= What is expected =
Show every line of the material below that contains the string "header". Case counts.

= Given records =
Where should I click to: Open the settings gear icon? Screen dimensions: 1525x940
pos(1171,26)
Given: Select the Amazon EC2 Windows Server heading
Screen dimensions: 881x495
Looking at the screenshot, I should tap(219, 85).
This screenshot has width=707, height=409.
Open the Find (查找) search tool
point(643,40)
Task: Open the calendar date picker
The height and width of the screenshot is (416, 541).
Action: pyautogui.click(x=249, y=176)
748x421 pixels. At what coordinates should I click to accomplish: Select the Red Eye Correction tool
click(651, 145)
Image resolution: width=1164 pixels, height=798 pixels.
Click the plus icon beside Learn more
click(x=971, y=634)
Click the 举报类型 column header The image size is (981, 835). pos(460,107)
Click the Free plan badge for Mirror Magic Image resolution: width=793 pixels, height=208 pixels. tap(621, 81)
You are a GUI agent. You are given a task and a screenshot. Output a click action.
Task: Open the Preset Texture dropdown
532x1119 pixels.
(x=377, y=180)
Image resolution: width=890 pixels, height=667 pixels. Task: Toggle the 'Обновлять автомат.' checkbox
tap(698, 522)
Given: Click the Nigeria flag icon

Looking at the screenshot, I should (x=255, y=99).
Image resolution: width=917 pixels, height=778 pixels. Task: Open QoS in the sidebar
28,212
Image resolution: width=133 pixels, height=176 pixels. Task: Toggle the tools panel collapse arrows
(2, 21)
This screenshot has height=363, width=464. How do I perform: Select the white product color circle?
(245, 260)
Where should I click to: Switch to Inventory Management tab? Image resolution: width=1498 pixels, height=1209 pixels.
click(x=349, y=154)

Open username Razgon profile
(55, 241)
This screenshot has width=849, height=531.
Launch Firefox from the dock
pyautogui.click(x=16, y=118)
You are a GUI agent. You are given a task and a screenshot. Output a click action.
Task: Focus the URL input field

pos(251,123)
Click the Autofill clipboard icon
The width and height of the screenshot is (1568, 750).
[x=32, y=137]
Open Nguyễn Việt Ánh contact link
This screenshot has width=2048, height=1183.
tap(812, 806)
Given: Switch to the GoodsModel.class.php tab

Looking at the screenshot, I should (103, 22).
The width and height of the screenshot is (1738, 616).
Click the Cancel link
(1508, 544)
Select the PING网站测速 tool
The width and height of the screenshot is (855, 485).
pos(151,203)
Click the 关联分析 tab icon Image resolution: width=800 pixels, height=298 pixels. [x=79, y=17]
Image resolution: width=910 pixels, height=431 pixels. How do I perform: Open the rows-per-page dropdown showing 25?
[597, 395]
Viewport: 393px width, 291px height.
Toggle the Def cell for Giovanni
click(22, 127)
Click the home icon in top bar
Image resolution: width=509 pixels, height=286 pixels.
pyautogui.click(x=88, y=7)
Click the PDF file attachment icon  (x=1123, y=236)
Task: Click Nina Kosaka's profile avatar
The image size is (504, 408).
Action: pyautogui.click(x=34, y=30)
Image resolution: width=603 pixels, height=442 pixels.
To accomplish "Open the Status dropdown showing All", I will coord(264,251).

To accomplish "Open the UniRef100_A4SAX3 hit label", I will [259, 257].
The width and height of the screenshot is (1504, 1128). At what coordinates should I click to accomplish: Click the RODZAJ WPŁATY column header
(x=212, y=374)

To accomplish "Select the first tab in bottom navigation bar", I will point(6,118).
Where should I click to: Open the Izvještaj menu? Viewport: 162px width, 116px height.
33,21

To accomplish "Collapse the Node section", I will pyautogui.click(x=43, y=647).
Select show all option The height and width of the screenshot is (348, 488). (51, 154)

= Written solution =
Click the 举报类型 column header The image size is (981, 835). pos(460,107)
The width and height of the screenshot is (1504, 1128). At what coordinates should I click to accomplish: Click the RODZAJ WPŁATY column header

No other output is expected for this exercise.